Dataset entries
▶
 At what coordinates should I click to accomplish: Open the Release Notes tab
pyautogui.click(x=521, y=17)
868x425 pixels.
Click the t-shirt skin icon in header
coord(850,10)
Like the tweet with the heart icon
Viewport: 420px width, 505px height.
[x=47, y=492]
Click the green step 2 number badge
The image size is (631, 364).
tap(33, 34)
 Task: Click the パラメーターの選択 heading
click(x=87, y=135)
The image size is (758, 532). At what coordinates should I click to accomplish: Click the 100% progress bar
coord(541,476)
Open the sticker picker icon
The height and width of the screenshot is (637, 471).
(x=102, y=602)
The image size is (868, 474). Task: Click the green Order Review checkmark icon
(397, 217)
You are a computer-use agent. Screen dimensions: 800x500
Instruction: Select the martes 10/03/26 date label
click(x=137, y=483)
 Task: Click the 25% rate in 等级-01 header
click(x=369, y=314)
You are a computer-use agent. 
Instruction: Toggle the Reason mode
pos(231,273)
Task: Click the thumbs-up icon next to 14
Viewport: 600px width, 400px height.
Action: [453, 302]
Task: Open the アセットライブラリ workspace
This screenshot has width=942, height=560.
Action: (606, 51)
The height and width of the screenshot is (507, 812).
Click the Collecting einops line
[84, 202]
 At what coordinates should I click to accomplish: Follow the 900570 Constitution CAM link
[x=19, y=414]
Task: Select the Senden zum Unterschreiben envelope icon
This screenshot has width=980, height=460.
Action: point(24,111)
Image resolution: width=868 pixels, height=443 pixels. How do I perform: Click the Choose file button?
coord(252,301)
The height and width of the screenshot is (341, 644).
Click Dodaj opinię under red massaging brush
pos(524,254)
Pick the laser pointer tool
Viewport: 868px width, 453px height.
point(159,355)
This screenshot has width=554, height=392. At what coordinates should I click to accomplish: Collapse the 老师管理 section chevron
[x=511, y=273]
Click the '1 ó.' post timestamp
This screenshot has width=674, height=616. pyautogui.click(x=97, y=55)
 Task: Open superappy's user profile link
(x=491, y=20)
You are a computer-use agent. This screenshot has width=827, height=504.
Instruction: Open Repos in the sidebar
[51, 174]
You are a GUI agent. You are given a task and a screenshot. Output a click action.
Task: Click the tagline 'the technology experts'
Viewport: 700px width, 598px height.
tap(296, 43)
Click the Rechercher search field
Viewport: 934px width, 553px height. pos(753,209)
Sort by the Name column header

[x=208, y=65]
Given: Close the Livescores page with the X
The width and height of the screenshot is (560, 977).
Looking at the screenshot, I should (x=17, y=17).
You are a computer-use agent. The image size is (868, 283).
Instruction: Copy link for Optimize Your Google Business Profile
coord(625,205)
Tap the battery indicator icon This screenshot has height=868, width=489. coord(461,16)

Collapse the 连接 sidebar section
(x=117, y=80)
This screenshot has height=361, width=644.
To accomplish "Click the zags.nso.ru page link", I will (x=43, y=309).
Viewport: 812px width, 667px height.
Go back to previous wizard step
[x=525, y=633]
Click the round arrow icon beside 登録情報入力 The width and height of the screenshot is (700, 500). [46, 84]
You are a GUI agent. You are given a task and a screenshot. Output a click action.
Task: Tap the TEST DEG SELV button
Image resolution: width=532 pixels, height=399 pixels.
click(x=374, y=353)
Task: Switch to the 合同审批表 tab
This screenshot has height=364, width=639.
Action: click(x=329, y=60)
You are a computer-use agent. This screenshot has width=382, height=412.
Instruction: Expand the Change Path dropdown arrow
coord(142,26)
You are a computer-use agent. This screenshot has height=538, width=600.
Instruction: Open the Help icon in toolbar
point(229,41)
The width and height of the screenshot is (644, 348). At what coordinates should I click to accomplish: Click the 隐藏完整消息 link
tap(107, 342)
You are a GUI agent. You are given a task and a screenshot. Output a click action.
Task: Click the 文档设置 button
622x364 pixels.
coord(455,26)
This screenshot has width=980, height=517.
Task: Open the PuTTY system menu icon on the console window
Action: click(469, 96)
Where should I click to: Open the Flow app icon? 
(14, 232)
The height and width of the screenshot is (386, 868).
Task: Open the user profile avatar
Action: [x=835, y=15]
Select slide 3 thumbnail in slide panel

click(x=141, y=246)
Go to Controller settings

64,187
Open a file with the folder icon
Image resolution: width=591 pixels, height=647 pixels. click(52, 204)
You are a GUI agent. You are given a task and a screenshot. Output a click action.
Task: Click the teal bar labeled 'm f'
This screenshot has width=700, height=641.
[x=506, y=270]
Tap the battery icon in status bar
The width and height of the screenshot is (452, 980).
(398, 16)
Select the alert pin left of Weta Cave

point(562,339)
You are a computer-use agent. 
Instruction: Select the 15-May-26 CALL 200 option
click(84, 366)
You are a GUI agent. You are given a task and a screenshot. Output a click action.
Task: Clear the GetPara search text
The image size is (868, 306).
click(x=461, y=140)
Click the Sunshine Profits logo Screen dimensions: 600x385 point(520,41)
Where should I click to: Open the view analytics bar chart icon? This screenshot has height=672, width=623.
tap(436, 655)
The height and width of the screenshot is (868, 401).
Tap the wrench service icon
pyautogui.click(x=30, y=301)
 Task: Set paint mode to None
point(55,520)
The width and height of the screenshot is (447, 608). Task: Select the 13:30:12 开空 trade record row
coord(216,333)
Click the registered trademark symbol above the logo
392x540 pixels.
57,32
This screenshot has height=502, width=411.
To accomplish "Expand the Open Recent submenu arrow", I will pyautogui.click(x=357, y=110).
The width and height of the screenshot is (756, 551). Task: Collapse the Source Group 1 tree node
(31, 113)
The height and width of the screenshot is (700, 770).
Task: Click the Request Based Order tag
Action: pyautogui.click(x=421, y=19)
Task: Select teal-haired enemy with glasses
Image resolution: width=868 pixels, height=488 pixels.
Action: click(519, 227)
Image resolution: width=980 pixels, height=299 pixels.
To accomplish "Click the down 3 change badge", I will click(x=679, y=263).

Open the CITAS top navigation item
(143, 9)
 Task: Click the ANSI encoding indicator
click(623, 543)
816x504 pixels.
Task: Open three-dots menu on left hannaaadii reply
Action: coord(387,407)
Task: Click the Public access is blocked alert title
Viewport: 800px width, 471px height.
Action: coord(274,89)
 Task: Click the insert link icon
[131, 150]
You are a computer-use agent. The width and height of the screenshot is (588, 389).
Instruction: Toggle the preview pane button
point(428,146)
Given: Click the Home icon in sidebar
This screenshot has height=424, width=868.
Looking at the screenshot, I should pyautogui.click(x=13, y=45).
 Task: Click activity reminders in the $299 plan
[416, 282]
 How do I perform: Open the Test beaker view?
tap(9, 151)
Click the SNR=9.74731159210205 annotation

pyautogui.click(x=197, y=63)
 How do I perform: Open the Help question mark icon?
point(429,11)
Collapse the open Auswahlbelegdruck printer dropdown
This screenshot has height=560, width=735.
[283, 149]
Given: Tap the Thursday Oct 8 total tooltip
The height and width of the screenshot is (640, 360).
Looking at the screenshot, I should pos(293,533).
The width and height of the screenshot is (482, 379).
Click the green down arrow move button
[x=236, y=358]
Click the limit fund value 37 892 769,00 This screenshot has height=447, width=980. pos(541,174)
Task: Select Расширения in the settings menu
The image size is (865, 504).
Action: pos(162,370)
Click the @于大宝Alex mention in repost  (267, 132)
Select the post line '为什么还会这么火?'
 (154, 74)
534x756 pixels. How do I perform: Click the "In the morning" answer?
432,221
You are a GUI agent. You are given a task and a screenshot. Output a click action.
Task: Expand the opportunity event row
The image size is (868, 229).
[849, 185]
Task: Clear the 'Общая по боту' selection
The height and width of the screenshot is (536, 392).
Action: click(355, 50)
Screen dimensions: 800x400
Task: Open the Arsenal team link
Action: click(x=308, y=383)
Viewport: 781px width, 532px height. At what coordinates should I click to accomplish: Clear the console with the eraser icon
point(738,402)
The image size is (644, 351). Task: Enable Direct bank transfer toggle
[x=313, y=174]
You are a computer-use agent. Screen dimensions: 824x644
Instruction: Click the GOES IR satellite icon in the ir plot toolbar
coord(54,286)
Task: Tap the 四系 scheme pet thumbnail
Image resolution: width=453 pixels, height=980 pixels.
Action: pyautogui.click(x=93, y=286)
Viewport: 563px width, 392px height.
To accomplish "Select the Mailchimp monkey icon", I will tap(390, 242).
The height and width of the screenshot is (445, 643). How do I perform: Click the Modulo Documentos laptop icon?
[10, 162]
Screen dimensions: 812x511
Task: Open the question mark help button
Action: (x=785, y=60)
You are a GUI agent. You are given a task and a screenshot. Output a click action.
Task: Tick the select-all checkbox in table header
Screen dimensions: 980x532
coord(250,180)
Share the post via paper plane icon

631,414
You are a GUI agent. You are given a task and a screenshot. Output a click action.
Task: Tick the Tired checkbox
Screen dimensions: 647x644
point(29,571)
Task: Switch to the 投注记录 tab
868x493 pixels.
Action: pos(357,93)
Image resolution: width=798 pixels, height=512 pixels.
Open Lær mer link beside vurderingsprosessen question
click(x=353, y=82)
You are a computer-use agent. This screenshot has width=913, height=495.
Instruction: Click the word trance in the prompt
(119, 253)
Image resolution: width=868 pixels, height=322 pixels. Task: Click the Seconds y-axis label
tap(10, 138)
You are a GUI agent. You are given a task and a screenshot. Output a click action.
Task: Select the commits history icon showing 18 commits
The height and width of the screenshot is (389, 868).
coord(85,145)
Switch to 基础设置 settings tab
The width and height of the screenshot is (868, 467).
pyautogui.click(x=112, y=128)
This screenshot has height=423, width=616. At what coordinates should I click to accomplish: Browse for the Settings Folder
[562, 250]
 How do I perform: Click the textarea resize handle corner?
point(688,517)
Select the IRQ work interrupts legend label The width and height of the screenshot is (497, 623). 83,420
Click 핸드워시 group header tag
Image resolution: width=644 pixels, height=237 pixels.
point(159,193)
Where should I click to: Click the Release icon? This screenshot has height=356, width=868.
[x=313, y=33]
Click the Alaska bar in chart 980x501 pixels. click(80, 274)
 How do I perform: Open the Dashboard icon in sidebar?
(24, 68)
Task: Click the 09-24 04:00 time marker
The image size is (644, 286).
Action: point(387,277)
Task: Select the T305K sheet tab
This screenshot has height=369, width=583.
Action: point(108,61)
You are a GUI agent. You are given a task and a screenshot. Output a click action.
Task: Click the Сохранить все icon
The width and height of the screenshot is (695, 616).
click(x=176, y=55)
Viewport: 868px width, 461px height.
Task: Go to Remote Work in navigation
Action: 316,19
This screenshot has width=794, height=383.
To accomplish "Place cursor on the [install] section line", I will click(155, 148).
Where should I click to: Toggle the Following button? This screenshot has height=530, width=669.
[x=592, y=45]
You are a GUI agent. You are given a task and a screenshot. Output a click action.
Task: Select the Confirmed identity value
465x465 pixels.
◀
◆ Task instructions: Copy the lines above exactly, beginning at the line that has "At what coordinates should I click to accomplish: Follow" and stopping after the line that has "Pick the laser pointer tool", and omit the rest.

◆ Your solution:
 At what coordinates should I click to accomplish: Follow the 900570 Constitution CAM link
[x=19, y=414]
Task: Select the Senden zum Unterschreiben envelope icon
This screenshot has width=980, height=460.
Action: point(24,111)
Image resolution: width=868 pixels, height=443 pixels. How do I perform: Click the Choose file button?
coord(252,301)
The height and width of the screenshot is (341, 644).
Click Dodaj opinię under red massaging brush
pos(524,254)
Pick the laser pointer tool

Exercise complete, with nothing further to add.